[Provided information Boundary: Start]

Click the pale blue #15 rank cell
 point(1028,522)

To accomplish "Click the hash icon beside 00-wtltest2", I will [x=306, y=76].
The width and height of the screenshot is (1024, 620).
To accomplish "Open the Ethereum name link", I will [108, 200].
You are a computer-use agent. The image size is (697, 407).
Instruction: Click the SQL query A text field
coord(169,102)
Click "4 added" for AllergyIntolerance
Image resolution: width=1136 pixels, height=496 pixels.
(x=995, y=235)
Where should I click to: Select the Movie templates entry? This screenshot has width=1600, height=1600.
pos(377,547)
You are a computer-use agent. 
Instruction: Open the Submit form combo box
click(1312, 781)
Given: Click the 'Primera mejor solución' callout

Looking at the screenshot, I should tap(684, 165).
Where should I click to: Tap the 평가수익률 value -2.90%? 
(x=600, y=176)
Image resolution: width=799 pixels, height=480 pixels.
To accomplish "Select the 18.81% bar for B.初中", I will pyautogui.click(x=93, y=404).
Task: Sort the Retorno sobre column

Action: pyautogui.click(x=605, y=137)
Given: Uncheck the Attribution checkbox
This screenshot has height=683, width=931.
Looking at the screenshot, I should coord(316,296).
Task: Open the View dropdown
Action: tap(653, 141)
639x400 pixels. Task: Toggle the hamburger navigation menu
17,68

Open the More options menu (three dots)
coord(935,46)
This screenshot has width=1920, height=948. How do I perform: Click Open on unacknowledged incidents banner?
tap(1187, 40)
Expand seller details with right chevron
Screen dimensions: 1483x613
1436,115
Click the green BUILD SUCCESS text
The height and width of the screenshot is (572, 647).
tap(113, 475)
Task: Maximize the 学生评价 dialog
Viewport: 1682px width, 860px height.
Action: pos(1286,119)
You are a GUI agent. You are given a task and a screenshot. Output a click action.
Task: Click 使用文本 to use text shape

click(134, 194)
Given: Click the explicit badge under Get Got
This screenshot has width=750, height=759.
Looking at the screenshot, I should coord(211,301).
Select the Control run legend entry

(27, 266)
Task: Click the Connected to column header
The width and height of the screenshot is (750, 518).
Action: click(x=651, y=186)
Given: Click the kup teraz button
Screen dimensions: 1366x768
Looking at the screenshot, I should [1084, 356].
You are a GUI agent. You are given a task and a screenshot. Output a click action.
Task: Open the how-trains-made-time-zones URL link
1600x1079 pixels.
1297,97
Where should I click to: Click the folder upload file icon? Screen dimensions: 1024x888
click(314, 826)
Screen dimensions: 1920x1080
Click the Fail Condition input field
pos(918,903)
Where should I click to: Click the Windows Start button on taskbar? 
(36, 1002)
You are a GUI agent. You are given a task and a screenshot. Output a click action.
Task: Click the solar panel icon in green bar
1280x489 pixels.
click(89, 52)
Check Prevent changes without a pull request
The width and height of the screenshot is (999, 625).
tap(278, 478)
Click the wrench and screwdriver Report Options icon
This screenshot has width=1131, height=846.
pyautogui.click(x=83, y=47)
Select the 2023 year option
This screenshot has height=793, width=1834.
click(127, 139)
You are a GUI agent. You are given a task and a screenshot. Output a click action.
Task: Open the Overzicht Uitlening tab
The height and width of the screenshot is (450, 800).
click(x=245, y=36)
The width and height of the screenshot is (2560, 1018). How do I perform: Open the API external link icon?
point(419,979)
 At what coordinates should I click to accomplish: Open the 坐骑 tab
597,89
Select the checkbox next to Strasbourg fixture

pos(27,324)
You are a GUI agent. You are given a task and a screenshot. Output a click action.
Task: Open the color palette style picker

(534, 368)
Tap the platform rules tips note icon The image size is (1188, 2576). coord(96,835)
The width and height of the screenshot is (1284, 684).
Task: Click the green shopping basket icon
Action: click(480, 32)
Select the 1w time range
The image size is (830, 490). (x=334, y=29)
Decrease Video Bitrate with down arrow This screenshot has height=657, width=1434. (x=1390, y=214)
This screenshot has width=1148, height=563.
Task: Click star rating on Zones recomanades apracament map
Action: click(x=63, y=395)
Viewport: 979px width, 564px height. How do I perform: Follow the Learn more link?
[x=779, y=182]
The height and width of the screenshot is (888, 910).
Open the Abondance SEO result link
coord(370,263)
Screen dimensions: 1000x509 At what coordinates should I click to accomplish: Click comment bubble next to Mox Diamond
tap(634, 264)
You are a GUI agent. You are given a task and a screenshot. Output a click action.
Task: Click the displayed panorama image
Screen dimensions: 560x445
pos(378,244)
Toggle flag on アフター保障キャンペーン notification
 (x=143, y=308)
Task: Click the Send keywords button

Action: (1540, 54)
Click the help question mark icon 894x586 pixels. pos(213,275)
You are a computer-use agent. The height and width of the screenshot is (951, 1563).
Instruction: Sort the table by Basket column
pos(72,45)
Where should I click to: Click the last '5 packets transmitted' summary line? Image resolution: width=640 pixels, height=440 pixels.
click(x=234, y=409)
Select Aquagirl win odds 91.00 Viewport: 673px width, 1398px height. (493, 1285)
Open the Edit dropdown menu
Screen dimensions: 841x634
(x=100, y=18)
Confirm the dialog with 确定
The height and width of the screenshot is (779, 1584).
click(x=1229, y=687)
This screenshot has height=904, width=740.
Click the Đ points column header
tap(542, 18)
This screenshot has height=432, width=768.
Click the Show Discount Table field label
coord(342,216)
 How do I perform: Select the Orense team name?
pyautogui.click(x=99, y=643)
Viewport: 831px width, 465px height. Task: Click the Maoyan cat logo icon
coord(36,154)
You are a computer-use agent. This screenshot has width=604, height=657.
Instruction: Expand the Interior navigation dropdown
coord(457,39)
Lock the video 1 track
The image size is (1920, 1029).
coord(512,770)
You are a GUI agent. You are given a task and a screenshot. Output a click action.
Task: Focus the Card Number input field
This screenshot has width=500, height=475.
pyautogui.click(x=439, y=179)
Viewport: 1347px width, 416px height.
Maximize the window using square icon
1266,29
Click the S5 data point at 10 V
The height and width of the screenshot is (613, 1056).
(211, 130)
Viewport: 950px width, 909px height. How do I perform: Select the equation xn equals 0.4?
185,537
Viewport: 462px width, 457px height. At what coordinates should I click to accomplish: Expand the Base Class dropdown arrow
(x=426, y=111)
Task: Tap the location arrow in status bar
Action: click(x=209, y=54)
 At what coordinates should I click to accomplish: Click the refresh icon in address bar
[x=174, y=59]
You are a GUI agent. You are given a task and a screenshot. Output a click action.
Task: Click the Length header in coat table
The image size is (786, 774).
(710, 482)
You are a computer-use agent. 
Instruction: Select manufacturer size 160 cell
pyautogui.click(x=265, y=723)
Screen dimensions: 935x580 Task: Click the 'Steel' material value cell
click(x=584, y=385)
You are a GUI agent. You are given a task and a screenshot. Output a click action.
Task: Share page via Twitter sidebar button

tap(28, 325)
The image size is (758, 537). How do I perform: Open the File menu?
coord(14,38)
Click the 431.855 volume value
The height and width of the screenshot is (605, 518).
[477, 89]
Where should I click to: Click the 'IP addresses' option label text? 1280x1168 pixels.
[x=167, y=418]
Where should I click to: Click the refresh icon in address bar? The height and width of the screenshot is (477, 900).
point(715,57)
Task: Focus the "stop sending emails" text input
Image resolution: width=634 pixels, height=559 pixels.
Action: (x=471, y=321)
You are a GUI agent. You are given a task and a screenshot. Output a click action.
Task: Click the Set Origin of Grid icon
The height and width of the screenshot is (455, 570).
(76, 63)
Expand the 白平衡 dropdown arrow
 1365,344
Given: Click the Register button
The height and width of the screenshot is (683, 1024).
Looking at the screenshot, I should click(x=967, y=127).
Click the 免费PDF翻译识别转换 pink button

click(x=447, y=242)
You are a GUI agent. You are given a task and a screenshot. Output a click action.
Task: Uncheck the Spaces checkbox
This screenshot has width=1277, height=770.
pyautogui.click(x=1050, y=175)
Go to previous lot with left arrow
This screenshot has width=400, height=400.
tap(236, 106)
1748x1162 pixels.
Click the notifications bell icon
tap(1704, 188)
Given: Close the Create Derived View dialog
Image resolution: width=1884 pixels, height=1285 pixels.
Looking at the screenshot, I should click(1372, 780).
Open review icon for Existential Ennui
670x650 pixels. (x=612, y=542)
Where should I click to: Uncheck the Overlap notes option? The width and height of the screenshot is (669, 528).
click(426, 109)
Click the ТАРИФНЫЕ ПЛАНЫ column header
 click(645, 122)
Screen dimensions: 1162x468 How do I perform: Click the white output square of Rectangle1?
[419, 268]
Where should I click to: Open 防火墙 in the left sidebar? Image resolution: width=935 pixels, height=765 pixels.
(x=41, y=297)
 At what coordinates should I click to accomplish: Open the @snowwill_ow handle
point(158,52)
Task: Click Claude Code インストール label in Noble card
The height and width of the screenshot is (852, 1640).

[Provided information Boundary: End]

Required action -
Write the lines out verbatim, from the one with "Task: Click the Set Origin of Grid icon" through the last line of the entries, and stop there.

Response below -
Task: Click the Set Origin of Grid icon
The height and width of the screenshot is (455, 570).
(76, 63)
Expand the 白平衡 dropdown arrow
 1365,344
Given: Click the Register button
The height and width of the screenshot is (683, 1024).
Looking at the screenshot, I should click(x=967, y=127).
Click the 免费PDF翻译识别转换 pink button

click(x=447, y=242)
You are a GUI agent. You are given a task and a screenshot. Output a click action.
Task: Uncheck the Spaces checkbox
This screenshot has width=1277, height=770.
pyautogui.click(x=1050, y=175)
Go to previous lot with left arrow
This screenshot has width=400, height=400.
tap(236, 106)
1748x1162 pixels.
Click the notifications bell icon
tap(1704, 188)
Given: Close the Create Derived View dialog
Image resolution: width=1884 pixels, height=1285 pixels.
Looking at the screenshot, I should click(1372, 780).
Open review icon for Existential Ennui
670x650 pixels. (x=612, y=542)
Where should I click to: Uncheck the Overlap notes option? The width and height of the screenshot is (669, 528).
click(426, 109)
Click the ТАРИФНЫЕ ПЛАНЫ column header
 click(645, 122)
Screen dimensions: 1162x468 How do I perform: Click the white output square of Rectangle1?
[419, 268]
Where should I click to: Open 防火墙 in the left sidebar? Image resolution: width=935 pixels, height=765 pixels.
(x=41, y=297)
 At what coordinates should I click to accomplish: Open the @snowwill_ow handle
point(158,52)
Task: Click Claude Code インストール label in Noble card
The height and width of the screenshot is (852, 1640).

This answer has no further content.